You can also implement `AlignmentEngine` yourself — for a different scoring model, a banded fill, or a test mock — and feed the result straight into `Graph::add_alignment`. See the trait's documentation for the alignment format and a worked example.

## Inspecting the graph

Beyond building and summarizing the graph, `Graph` exposes read-only accessors so downstream code can walk the DAG directly: `nodes()` / `edges()` and their `node()` / `edge()` id lookups, `num_nodes()` / `num_edges()`, `encode()` / `decode()` to convert between raw bytes and internal symbol codes, and `rank_order()` / `sequence_starts()` / `consensus_nodes()` for traversal. `Node` carries `coverage()`, `successor()`, and `base()` helpers.

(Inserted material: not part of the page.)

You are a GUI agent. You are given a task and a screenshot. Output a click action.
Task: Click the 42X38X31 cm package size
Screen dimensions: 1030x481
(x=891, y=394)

## Faithfulness and testing

Correctness is verified two ways:

- A **C++ differential oracle** (under `oracle/`) links the pinned spoa submodule (built without `-march` flags, forcing its scalar path) and is compared against `spoars` on generated inputs via property-based tests.
- The scalar `SisdEngine` then serves as an **in-process oracle** for the SIMD kernels: every `SimdEngine` result is checked bit-for-bit against `SisdEngine` across all nine modes and both the int16 and int32 lane widths.

## Contributing

See [CONTRIBUTING.md](CONTRIBUTING.md) for build/test setup, the git hooks, and the bit-exact faithfulness contract.

## License

MIT — see [LICENSE](LICENSE). Third-party attribution (spoa) is in [THIRD-PARTY.md](THIRD-PARTY.md).